3. The exclusive right of cattlemen as against sheepmen to the use of certain range which has first been occupied by the cattlemen may be abandoned by their act in entirely ceasing to use said range, or by permitting the customary use of it for sheep in common with cattle, without protest, or asserting an exclusive right.

4. If cattlemen and sheepmen jointly use the range in the usual and customary manner of using it for a period of time long enough to create a custom, if the cattlemen know of such joint use and do not protest against it nor claim a prior and exclusive right to the same, then the herding or grazing of sheep upon such range is not unlawful, even though it be a fact that before such customary joint use for both sheep and cattle the land was used exclusively for cattle.

5. The evidence in this case held insufficient to justify a verdict of guilty of grazing sheep upon a cattle range.

6. Proof of customary use of a range for both cattle and sheep in common is proper evidence to consider in determining whether such range has been abandoned as a cattle range, and an instruction to this effect, requested by defendant, should have been given by the trial court.

7. Held, that said sec. 6872, Rev. Codes, is not unconstitutional and void. State v. Horn, 27 Idaho 782, 152 P. 275, and State v. Omaechevviaria, 27 Idaho 797, 152 P 280, approved and upheld.

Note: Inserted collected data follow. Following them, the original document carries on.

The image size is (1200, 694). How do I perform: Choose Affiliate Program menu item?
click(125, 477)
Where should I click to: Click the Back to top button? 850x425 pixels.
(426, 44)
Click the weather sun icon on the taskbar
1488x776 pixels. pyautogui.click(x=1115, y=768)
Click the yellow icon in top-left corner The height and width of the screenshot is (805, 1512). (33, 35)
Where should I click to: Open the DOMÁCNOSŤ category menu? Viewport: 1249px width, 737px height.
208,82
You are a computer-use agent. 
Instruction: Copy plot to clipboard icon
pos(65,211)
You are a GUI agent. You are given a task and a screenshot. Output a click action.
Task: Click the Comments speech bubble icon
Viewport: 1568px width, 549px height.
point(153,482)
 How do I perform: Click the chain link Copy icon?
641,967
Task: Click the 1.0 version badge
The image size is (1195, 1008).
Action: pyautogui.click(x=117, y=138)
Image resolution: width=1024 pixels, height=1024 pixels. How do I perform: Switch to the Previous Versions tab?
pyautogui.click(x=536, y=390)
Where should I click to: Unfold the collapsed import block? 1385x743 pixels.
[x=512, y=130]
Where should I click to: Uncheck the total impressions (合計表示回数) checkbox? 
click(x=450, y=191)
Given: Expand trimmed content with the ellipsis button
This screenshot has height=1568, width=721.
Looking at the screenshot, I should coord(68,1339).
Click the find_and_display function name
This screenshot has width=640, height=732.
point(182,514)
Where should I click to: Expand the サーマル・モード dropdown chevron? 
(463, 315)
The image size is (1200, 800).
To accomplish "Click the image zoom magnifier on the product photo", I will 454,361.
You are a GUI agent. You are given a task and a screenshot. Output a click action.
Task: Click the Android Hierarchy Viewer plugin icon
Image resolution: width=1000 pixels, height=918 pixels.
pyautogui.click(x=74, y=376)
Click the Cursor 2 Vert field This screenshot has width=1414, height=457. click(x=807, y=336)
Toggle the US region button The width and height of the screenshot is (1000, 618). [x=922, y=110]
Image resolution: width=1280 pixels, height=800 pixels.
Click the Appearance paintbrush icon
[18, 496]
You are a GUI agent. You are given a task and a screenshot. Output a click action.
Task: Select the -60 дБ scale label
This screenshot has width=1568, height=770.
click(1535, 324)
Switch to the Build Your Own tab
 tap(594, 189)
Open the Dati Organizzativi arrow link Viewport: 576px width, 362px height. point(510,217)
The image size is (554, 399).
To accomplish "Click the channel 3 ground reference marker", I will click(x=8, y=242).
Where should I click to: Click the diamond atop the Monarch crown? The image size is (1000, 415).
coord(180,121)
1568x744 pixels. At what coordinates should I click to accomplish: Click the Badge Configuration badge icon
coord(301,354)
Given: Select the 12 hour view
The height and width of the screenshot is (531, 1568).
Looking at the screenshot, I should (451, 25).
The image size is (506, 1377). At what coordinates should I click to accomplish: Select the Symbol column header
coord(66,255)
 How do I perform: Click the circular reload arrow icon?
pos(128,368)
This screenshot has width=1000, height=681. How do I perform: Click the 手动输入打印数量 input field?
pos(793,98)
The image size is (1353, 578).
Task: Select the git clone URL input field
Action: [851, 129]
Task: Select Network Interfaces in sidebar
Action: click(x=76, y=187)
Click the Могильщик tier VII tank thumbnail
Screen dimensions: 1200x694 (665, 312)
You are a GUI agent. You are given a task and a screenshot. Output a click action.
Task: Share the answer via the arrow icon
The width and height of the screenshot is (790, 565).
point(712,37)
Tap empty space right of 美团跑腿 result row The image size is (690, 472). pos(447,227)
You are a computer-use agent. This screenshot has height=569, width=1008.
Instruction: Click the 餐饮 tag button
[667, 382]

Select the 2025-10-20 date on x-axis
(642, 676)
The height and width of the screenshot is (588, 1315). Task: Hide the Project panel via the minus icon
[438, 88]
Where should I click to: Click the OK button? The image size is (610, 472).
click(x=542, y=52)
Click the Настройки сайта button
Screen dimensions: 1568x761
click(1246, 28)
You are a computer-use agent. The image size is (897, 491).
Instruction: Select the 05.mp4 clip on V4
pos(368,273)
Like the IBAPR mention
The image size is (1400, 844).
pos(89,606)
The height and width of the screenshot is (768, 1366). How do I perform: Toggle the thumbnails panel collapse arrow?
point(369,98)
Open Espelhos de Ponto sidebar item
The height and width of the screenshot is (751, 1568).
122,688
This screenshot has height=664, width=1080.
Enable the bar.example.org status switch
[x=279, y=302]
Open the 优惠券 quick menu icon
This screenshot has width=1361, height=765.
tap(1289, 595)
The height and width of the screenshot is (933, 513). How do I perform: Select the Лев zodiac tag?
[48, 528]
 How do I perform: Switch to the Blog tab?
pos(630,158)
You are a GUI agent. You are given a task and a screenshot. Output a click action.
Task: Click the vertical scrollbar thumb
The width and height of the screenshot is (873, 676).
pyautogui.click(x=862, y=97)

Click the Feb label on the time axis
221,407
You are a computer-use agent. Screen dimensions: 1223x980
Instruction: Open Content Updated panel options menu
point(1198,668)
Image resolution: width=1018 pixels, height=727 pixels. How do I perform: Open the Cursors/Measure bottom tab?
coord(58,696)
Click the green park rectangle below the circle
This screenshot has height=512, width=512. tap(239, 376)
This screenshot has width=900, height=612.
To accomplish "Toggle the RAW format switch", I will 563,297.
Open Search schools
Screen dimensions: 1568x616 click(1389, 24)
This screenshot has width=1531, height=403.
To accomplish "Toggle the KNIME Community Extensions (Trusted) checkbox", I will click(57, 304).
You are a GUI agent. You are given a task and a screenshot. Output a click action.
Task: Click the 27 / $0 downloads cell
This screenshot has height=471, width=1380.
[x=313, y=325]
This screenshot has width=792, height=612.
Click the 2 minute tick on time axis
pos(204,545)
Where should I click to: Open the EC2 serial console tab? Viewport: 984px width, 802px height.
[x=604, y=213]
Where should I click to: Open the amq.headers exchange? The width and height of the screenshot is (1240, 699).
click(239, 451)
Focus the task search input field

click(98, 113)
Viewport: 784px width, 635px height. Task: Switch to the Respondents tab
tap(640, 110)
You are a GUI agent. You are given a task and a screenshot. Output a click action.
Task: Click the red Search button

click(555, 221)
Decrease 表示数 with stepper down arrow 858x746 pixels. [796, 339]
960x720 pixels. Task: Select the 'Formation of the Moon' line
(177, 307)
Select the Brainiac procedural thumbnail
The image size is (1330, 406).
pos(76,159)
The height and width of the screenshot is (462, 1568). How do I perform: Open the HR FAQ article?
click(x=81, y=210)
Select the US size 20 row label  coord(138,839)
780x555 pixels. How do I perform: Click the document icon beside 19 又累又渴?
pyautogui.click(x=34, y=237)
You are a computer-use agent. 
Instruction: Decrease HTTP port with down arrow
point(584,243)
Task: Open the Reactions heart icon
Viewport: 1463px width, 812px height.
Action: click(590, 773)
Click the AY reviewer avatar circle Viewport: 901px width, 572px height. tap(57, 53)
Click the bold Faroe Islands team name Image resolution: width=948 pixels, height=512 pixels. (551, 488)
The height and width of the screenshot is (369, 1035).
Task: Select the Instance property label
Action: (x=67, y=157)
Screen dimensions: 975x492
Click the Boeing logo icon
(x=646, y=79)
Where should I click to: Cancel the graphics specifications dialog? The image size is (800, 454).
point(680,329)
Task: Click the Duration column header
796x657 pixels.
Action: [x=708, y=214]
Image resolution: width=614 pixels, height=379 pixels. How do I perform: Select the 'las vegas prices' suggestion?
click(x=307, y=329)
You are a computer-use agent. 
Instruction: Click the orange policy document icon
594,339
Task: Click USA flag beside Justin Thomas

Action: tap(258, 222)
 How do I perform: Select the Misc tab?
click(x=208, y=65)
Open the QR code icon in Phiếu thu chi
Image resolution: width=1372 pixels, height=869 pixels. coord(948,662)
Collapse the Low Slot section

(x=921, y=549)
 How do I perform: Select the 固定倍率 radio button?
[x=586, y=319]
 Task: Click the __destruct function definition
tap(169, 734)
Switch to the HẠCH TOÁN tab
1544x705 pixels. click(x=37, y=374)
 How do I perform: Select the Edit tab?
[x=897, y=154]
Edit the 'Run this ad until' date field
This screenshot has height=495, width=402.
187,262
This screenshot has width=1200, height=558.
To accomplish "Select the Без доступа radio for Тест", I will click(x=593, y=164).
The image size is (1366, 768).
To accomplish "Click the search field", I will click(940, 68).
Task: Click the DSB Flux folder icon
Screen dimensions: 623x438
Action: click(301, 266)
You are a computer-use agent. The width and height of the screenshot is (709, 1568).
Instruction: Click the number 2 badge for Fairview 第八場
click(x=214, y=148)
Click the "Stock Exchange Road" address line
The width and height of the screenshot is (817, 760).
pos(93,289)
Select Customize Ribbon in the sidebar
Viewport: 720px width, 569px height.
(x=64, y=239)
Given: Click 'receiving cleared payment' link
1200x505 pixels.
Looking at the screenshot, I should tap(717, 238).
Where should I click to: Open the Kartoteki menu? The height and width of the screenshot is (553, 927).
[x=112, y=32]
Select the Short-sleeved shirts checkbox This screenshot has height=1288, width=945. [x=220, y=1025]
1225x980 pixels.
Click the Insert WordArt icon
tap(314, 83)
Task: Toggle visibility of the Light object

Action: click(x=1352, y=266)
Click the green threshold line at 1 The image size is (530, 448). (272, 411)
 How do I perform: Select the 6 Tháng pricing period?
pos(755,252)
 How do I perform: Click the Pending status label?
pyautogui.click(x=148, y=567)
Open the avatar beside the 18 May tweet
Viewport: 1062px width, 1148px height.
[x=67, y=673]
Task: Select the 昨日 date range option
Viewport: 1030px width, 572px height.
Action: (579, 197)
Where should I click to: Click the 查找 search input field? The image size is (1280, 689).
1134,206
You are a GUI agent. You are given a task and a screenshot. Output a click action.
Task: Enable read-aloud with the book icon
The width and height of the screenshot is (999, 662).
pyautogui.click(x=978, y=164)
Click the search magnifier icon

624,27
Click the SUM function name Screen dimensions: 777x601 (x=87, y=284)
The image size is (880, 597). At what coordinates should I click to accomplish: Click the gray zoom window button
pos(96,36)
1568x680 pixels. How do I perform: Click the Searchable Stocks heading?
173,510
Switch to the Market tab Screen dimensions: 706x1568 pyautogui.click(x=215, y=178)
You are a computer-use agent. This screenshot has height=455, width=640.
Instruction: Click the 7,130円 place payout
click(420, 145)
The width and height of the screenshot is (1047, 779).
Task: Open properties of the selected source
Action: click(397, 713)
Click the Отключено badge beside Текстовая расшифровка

[As to implied contract to pay rent for use of another's land for grazing cattle, see note in Ann.Cas. 1912C, 1147]

APPEAL from the District Court of the Seventh Judicial District, for Washington County. Hon. Ed. L. Bryan, Judge.

Defendant was convicted of having violated sec. 6872, Rev. Codes, by herding, grazing and pasturing sheep upon a cattle range. Reversed.

Reversed and remanded, with direction.

Alfred A. Fraser and E. R. Coulter, for Appellant.

The statute is so ambiguous and uncertain as to render it void. ( Louisville & N. R. Co. v. Railroad Commission, 19 F 679; Jannin v. State, 42 Tex. Cr. 631, 96 Am. St. 821, 51 S.W. 1126, 62 S.W. 419, 53 L. R. A. 349; Louisville & Nashville R. R. Co. v. Commonwealth, 99 Ky. 132, 59 Am. St. 457, 35 S.W. 129, 33 L. R. A. 209; Chicago & N.W. Ry. v. Dey, 35 F. 866, 1 L. R. A. 744; Ex parte Jackson, 45 Ark. 158.)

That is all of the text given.